Man Repeller is going to summer camp, but don’t expect to tag along. The digital fashion vertical sold out all 110 tickets to Camp Man Repeller within 72 hours of announcing the event.
The three-day sleepover, June 2–4 in the Adirondack Mountains, was designed to bring together the highly-engaged community of commenters for an offline event. It's the first year of summer camp for the brand, which first launched events in July of last year in the form of monthly community gatherings, such as the whisky tasting held in December.
“Everyone talks about the friends they made at camp, and these very special friendships,” intergrated marketing strategist Jasmin Aujla tells Folio:. “That’s very reminiscent of the friendships that have been made on Man Repeller.”

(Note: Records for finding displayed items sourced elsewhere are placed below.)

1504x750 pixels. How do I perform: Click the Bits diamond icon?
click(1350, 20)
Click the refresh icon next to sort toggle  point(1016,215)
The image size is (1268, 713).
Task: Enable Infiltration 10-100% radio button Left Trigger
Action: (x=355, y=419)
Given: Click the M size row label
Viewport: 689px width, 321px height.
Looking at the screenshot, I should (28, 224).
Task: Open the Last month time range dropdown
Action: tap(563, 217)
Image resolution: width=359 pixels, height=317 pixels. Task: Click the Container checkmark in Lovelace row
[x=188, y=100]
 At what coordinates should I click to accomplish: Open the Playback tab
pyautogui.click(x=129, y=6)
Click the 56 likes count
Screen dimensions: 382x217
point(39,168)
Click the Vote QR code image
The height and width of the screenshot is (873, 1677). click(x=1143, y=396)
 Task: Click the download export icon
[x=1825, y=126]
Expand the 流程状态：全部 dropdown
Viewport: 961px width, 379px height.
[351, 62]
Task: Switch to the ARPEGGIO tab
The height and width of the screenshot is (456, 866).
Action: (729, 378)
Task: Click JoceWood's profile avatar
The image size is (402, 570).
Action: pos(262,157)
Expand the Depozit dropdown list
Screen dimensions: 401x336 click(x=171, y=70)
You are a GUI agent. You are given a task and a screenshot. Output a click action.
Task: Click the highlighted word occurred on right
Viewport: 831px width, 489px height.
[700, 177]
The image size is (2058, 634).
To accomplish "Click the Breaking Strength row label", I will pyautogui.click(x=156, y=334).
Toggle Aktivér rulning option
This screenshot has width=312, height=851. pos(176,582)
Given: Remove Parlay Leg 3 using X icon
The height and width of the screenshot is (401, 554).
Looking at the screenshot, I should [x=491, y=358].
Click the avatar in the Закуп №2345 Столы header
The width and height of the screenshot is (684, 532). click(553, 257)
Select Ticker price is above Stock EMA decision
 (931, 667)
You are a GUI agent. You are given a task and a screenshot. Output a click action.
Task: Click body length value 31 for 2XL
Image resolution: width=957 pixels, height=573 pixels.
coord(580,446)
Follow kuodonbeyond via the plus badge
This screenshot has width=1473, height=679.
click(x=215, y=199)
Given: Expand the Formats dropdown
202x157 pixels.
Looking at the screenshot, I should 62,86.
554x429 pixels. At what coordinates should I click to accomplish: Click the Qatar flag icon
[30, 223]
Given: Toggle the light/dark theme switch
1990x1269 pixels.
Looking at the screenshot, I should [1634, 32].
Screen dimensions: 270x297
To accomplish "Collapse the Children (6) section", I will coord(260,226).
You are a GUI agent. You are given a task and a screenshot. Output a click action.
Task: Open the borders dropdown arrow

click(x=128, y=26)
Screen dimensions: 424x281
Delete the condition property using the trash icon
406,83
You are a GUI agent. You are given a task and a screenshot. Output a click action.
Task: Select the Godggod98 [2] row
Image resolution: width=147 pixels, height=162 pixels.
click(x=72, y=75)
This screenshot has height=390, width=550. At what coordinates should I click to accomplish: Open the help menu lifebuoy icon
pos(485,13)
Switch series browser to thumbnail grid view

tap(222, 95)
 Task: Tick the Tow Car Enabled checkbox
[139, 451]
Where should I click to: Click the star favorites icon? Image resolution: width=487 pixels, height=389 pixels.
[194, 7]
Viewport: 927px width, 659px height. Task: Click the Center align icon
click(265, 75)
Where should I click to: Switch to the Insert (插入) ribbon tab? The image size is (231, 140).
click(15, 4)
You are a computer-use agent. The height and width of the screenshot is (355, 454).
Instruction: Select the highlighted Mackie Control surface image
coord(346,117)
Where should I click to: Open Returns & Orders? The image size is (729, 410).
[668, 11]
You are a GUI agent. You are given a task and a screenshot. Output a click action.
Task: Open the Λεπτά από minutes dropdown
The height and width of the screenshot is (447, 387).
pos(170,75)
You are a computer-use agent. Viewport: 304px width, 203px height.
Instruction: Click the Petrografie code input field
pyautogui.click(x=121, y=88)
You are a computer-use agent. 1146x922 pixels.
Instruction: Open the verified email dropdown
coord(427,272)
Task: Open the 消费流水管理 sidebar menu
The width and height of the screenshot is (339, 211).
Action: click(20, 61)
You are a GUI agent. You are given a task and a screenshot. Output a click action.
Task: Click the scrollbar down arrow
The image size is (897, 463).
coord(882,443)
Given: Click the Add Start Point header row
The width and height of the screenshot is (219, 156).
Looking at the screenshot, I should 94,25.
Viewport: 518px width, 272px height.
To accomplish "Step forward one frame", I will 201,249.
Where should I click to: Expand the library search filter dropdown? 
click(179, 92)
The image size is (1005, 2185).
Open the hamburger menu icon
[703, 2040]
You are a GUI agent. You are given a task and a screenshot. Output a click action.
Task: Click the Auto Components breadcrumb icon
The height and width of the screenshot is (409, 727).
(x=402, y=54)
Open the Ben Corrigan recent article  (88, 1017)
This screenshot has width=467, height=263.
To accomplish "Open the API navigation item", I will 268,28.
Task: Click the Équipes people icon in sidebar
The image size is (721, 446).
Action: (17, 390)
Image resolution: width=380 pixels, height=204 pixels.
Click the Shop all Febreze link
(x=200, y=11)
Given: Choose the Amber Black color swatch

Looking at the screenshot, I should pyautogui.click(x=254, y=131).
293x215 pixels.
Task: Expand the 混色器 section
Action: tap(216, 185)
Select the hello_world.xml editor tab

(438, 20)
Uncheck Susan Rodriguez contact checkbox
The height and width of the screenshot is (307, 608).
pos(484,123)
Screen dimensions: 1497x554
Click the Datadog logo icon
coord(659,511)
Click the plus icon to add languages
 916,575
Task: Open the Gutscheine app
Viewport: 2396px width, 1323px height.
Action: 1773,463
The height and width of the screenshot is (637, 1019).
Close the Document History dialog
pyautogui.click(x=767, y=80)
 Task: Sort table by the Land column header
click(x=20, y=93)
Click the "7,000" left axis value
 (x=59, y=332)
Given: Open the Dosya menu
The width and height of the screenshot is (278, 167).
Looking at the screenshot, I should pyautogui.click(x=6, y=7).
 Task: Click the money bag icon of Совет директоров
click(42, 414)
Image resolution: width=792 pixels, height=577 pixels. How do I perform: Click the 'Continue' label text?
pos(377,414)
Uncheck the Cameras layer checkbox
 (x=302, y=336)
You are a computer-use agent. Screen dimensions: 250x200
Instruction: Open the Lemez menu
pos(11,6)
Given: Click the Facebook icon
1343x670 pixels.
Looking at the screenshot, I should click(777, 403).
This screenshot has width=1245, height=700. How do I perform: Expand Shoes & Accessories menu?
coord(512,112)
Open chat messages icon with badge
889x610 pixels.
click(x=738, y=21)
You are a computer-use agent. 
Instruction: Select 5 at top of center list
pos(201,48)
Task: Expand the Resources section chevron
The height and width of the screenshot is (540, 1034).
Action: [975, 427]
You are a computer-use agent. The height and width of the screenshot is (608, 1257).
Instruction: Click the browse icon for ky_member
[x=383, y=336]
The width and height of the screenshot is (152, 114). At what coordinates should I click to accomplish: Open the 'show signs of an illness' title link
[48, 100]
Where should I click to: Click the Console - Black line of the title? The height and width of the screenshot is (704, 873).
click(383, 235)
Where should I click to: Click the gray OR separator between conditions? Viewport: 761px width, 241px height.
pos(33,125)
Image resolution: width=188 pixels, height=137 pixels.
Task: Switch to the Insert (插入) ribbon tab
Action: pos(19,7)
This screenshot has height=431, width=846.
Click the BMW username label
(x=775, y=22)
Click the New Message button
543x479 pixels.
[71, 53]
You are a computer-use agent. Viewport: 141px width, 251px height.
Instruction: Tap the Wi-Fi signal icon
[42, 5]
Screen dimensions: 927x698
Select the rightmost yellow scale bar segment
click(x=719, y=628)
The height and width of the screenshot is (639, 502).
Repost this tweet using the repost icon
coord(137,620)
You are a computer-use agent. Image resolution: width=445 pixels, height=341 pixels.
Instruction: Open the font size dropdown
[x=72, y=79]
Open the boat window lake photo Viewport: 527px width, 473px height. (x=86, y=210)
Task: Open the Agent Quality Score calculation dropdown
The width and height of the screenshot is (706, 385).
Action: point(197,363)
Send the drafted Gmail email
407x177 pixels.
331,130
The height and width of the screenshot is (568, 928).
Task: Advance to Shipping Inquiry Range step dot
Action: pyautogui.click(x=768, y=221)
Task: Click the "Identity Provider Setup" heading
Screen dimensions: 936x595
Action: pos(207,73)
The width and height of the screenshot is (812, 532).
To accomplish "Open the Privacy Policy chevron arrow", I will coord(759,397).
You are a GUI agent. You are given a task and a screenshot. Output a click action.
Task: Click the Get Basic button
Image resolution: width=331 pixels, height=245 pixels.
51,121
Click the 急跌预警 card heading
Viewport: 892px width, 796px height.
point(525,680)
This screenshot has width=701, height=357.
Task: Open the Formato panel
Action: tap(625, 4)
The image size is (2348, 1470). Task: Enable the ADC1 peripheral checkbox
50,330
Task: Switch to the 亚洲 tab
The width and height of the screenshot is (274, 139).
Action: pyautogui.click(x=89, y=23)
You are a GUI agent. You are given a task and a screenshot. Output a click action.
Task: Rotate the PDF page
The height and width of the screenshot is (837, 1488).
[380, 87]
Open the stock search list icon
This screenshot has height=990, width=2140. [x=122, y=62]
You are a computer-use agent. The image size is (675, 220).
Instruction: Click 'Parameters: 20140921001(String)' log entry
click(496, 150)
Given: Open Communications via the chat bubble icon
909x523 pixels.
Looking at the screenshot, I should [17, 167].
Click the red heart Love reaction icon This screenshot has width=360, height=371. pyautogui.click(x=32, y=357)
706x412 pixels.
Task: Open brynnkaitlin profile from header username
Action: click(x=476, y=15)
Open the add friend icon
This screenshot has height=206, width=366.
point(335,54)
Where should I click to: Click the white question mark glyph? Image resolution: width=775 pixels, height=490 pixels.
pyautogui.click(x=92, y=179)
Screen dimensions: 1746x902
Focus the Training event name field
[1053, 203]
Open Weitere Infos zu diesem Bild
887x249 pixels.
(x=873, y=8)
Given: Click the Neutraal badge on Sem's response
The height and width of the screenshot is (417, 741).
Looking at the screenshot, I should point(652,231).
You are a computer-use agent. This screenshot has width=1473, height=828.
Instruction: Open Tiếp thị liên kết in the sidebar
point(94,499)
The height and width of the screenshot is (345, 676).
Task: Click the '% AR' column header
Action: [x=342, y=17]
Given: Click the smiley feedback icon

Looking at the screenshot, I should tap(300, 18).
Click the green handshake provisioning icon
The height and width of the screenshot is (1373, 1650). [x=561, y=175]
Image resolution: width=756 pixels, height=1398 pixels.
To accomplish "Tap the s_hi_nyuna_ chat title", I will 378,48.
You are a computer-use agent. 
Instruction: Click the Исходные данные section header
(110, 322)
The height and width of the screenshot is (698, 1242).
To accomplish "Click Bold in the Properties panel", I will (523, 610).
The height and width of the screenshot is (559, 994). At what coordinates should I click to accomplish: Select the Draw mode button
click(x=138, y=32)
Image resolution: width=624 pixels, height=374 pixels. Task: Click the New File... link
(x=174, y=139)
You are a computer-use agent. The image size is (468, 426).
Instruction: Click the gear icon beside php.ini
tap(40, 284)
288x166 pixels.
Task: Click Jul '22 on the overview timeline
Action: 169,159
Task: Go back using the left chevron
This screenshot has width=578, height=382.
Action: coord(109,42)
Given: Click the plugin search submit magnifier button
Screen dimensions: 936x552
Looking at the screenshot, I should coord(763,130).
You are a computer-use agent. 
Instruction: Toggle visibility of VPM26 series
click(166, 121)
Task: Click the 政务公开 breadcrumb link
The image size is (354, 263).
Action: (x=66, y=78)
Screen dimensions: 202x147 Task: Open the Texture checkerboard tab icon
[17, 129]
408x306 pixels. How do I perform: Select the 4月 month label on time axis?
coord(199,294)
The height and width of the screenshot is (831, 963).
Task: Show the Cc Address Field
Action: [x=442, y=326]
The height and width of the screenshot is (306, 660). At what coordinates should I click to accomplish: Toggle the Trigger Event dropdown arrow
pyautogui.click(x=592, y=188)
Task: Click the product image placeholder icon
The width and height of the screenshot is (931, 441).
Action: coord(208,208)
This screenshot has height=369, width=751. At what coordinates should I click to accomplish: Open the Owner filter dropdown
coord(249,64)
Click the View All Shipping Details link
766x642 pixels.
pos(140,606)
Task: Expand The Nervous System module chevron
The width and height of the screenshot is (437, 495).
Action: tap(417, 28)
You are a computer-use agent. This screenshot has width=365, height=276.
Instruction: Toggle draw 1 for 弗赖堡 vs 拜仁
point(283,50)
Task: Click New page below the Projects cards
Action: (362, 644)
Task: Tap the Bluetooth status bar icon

Man Repeller’s digital audience is 90 percent female, and primarily between ages 18 and 35, though readership tips toward the 24 to 35 range. This is reflected in the restrictions of the event: attendees must be female-identifying and over the age of 21.
Aujla says that the digital audience is 60 percent U.S.-based, and 40 percent international, and that attendees are traveling from around the country, as well as internationally, for the camp.
While events have quickly become a driving revenue source across the media landscape, Aujla says the primary objective of Camp Man Repeller is community and audience engagement.
“It was really to dip our toes into what Man Repeller looks like as a real life experience. Community building — that’s really our motivation.”
Case in point: Tickets are priced at $290 so that they are affordable to a large sector of the Man Repeller audience.
While the team didn't share the names of any specific sponsors, Aujla says she expects to have brand partners associated with various activities (think yoga and s’mores), as well as to provide “really nice goody bags.”
Man Repeller first launched in 2010 as the personal blog of Leandra Medine, chief creative officer of the brand. It has since grown into an 18-person operation of humorous writing, video, and podcasts. In addition to events, the brand has digital advertising and sponsored e-commerce.
Editor's note: The story originally stated that tickets sold out in 48 hours, and that there were 125 tickets available.